Update the lines below by replacing every occurrence of "Where should I click to" with "Where do I click to". Leave everything else unchanged.
Start Provided material
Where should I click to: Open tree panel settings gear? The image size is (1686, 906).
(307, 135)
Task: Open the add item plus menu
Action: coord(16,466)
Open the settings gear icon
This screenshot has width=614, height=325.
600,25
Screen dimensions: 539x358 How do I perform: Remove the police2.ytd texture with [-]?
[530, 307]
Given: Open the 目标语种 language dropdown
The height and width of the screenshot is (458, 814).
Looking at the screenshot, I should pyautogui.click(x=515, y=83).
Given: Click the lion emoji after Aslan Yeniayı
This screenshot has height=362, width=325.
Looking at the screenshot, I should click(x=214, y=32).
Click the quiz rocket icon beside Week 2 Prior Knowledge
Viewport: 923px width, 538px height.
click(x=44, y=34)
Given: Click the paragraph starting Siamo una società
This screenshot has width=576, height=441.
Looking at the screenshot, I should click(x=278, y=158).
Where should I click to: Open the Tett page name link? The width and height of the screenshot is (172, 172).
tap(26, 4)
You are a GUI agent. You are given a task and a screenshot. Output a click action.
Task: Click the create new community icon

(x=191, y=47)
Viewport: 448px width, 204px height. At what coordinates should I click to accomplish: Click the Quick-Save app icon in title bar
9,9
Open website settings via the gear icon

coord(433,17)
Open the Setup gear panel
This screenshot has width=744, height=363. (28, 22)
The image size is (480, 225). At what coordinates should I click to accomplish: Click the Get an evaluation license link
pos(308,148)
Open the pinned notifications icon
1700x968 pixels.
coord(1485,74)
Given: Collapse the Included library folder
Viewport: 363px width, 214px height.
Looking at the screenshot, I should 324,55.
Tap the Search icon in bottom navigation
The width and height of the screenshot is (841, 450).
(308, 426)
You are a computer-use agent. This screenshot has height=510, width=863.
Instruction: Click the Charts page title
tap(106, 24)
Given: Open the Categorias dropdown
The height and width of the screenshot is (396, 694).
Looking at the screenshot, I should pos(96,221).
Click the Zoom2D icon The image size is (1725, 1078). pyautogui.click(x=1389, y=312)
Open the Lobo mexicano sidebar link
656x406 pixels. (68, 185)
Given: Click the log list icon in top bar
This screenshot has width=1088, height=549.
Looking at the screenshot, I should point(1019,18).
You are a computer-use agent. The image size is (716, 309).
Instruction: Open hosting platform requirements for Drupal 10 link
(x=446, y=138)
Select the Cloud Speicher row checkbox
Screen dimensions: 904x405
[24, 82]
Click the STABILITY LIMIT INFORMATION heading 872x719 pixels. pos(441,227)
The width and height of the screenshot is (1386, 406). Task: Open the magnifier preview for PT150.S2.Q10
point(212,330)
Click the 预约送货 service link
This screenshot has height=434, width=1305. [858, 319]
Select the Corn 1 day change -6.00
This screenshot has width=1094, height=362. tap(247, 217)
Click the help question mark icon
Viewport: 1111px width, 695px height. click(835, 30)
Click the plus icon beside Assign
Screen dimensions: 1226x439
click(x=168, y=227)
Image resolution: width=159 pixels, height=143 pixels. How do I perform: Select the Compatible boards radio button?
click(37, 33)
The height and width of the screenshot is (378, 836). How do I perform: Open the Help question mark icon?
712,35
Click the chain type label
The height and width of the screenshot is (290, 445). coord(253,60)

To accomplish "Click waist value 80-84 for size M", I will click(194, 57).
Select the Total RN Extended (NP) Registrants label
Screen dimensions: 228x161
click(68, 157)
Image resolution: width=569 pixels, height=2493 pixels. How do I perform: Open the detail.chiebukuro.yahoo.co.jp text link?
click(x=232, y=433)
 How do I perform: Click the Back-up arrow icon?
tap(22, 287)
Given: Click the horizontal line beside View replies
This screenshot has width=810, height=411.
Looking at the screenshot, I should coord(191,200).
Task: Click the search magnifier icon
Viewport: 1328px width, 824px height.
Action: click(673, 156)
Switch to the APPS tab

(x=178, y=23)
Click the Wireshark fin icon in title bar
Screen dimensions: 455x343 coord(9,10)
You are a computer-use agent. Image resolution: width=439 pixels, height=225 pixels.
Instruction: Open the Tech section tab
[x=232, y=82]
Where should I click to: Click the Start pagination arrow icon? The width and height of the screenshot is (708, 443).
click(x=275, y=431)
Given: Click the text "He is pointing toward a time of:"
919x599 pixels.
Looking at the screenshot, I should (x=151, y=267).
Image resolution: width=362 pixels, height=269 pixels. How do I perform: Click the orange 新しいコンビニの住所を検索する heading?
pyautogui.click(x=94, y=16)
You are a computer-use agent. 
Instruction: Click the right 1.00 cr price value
End Provided material
## Response for this exercise
Where do I click to: Open tree panel settings gear? The image size is (1686, 906).
(307, 135)
Task: Open the add item plus menu
Action: coord(16,466)
Open the settings gear icon
This screenshot has width=614, height=325.
600,25
Screen dimensions: 539x358 How do I perform: Remove the police2.ytd texture with [-]?
[530, 307]
Given: Open the 目标语种 language dropdown
The height and width of the screenshot is (458, 814).
Looking at the screenshot, I should pyautogui.click(x=515, y=83).
Given: Click the lion emoji after Aslan Yeniayı
This screenshot has height=362, width=325.
Looking at the screenshot, I should click(x=214, y=32).
Click the quiz rocket icon beside Week 2 Prior Knowledge
Viewport: 923px width, 538px height.
click(x=44, y=34)
Given: Click the paragraph starting Siamo una società
This screenshot has width=576, height=441.
Looking at the screenshot, I should click(x=278, y=158).
Where do I click to: Open the Tett page name link? The width and height of the screenshot is (172, 172).
tap(26, 4)
You are a GUI agent. You are given a task and a screenshot. Output a click action.
Task: Click the create new community icon

(x=191, y=47)
Viewport: 448px width, 204px height. At what coordinates should I click to accomplish: Click the Quick-Save app icon in title bar
9,9
Open website settings via the gear icon

coord(433,17)
Open the Setup gear panel
This screenshot has width=744, height=363. (28, 22)
The image size is (480, 225). At what coordinates should I click to accomplish: Click the Get an evaluation license link
pos(308,148)
Open the pinned notifications icon
1700x968 pixels.
coord(1485,74)
Given: Collapse the Included library folder
Viewport: 363px width, 214px height.
Looking at the screenshot, I should 324,55.
Tap the Search icon in bottom navigation
The width and height of the screenshot is (841, 450).
(308, 426)
You are a computer-use agent. This screenshot has height=510, width=863.
Instruction: Click the Charts page title
tap(106, 24)
Given: Open the Categorias dropdown
The height and width of the screenshot is (396, 694).
Looking at the screenshot, I should pos(96,221).
Click the Zoom2D icon The image size is (1725, 1078). pyautogui.click(x=1389, y=312)
Open the Lobo mexicano sidebar link
656x406 pixels. (68, 185)
Given: Click the log list icon in top bar
This screenshot has width=1088, height=549.
Looking at the screenshot, I should point(1019,18).
You are a computer-use agent. The image size is (716, 309).
Instruction: Open hosting platform requirements for Drupal 10 link
(x=446, y=138)
Select the Cloud Speicher row checkbox
Screen dimensions: 904x405
[24, 82]
Click the STABILITY LIMIT INFORMATION heading 872x719 pixels. pos(441,227)
The width and height of the screenshot is (1386, 406). Task: Open the magnifier preview for PT150.S2.Q10
point(212,330)
Click the 预约送货 service link
This screenshot has height=434, width=1305. [858, 319]
Select the Corn 1 day change -6.00
This screenshot has width=1094, height=362. tap(247, 217)
Click the help question mark icon
Viewport: 1111px width, 695px height. click(835, 30)
Click the plus icon beside Assign
Screen dimensions: 1226x439
click(x=168, y=227)
Image resolution: width=159 pixels, height=143 pixels. How do I perform: Select the Compatible boards radio button?
click(37, 33)
The height and width of the screenshot is (378, 836). How do I perform: Open the Help question mark icon?
712,35
Click the chain type label
The height and width of the screenshot is (290, 445). coord(253,60)

To accomplish "Click waist value 80-84 for size M", I will click(194, 57).
Select the Total RN Extended (NP) Registrants label
Screen dimensions: 228x161
click(68, 157)
Image resolution: width=569 pixels, height=2493 pixels. How do I perform: Open the detail.chiebukuro.yahoo.co.jp text link?
click(x=232, y=433)
 How do I perform: Click the Back-up arrow icon?
tap(22, 287)
Given: Click the horizontal line beside View replies
This screenshot has width=810, height=411.
Looking at the screenshot, I should coord(191,200).
Task: Click the search magnifier icon
Viewport: 1328px width, 824px height.
Action: click(673, 156)
Switch to the APPS tab

(x=178, y=23)
Click the Wireshark fin icon in title bar
Screen dimensions: 455x343 coord(9,10)
You are a computer-use agent. Image resolution: width=439 pixels, height=225 pixels.
Instruction: Open the Tech section tab
[x=232, y=82]
Where do I click to: Click the Start pagination arrow icon? The width and height of the screenshot is (708, 443).
click(x=275, y=431)
Given: Click the text "He is pointing toward a time of:"
919x599 pixels.
Looking at the screenshot, I should (x=151, y=267).
Image resolution: width=362 pixels, height=269 pixels. How do I perform: Click the orange 新しいコンビニの住所を検索する heading?
pyautogui.click(x=94, y=16)
You are a computer-use agent. 
Instruction: Click the right 1.00 cr price value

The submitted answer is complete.